## TASK STATEMENT:
Locate "info@integrativeimmunity.com (137, 2358)" in the records below, then copy its line and every following line exactly, without the pictures.

Top of RECORDS PROVIDED

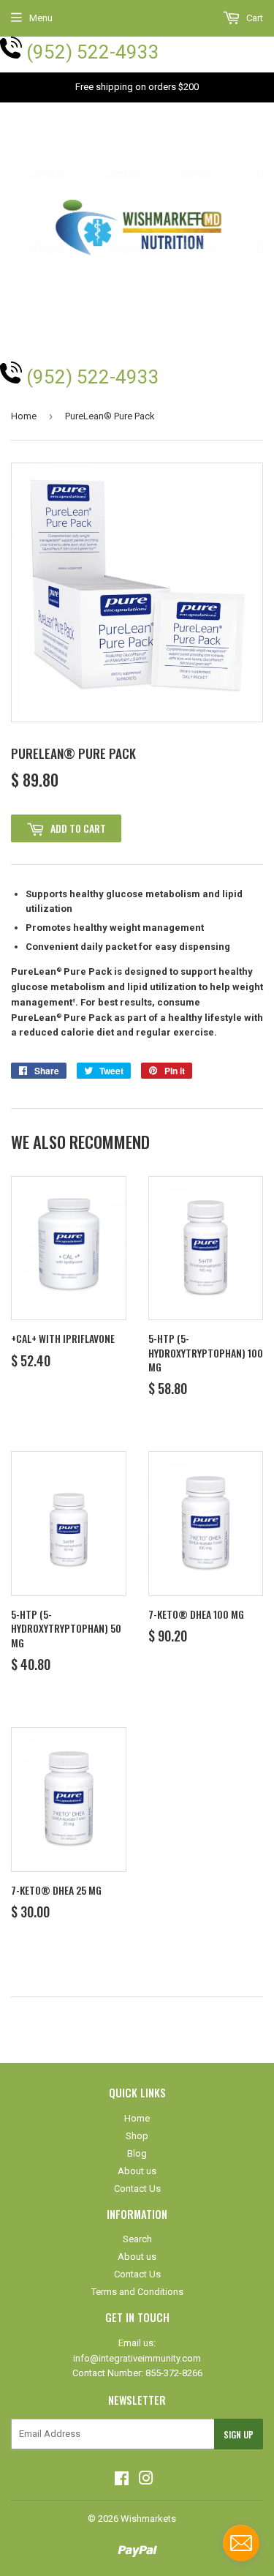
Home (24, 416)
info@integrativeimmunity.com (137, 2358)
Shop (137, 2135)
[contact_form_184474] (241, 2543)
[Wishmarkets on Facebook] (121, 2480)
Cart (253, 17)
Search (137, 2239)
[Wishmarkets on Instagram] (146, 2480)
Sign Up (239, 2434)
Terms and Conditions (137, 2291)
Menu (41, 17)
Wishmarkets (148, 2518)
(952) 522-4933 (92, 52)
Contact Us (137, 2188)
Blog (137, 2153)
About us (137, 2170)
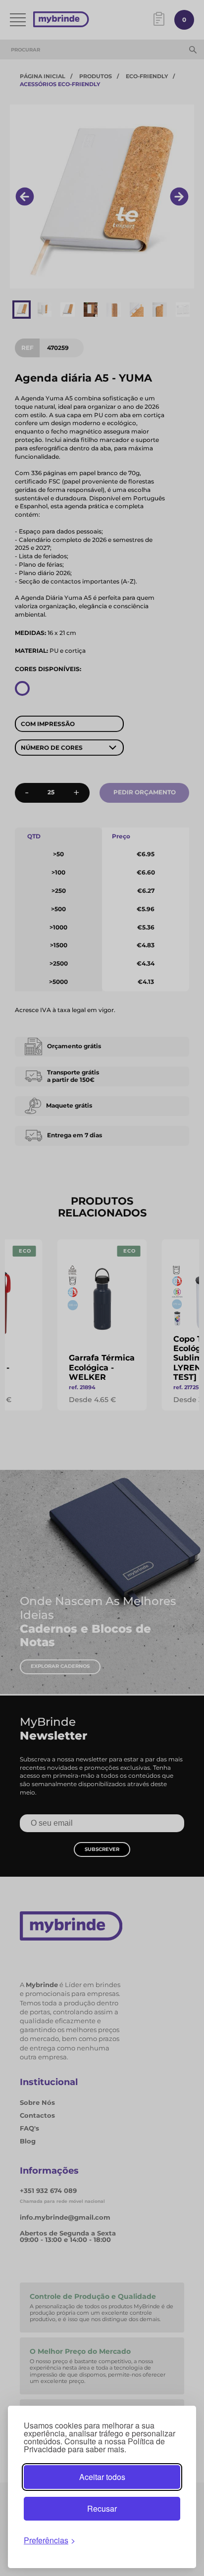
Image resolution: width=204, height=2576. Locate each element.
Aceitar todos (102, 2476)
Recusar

Bottom of RECORDS PROVIDED

## WRITTEN SOLUTION:
info@integrativeimmunity.com (137, 2358)
Shop (137, 2135)
[contact_form_184474] (241, 2543)
[Wishmarkets on Facebook] (121, 2480)
Cart (253, 17)
Search (137, 2239)
[Wishmarkets on Instagram] (146, 2480)
Sign Up (239, 2434)
Terms and Conditions (137, 2291)
Menu (41, 17)
Wishmarkets (148, 2518)
(952) 522-4933 (92, 52)
Contact Us (137, 2188)
Blog (137, 2153)
About us (137, 2170)
Image resolution: width=204, height=2576. Locate each element.
Aceitar todos (102, 2476)
Recusar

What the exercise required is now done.